Please pull out each line below that contains the string "label" and copy it in full, treating the match as case-sensitive.

Entries for locating words and elements
━━━━━━━━

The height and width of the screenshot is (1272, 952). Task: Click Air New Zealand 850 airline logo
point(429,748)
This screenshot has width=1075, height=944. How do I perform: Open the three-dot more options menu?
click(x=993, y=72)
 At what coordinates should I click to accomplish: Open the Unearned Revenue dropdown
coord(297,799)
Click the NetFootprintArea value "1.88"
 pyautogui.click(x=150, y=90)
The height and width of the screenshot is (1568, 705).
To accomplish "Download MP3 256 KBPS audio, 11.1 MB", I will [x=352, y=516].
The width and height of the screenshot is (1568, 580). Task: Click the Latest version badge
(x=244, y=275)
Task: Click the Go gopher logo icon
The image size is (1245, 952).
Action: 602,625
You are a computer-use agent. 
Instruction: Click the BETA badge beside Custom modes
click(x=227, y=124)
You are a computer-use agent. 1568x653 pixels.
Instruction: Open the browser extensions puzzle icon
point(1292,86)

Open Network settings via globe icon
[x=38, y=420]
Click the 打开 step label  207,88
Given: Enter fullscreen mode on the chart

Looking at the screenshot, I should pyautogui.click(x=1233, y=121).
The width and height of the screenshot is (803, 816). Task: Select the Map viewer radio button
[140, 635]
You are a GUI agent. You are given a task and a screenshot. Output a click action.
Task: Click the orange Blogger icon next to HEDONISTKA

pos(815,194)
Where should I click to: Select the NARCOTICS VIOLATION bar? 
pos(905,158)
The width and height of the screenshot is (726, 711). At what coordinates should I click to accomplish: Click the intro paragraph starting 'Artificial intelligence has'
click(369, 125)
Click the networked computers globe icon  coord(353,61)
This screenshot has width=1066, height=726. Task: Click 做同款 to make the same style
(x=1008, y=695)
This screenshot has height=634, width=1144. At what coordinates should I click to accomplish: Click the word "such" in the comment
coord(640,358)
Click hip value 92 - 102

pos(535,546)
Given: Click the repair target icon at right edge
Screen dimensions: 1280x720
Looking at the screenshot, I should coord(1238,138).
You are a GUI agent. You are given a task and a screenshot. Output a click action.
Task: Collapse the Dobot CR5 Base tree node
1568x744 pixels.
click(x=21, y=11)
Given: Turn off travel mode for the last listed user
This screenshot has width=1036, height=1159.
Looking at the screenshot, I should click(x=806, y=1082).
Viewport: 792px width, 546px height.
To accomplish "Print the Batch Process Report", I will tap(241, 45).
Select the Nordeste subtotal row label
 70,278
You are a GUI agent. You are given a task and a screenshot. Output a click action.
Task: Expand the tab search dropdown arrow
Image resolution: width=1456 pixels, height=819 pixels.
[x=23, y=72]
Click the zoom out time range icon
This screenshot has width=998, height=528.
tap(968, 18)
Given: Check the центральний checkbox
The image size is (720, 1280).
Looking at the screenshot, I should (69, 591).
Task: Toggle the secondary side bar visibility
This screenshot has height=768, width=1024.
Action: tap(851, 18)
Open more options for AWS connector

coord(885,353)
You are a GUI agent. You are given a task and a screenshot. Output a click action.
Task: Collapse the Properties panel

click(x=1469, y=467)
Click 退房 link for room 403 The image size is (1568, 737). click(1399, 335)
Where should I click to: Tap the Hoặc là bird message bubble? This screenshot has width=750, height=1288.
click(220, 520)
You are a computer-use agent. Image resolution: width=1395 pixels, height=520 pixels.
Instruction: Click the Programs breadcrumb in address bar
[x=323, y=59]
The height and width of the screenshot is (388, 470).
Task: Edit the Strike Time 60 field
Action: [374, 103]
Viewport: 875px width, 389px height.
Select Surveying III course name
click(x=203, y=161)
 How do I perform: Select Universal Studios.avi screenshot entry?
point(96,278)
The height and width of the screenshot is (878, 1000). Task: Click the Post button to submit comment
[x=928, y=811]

━━━━━━━━

Finished answer –
Click the 打开 step label  207,88
Select the Nordeste subtotal row label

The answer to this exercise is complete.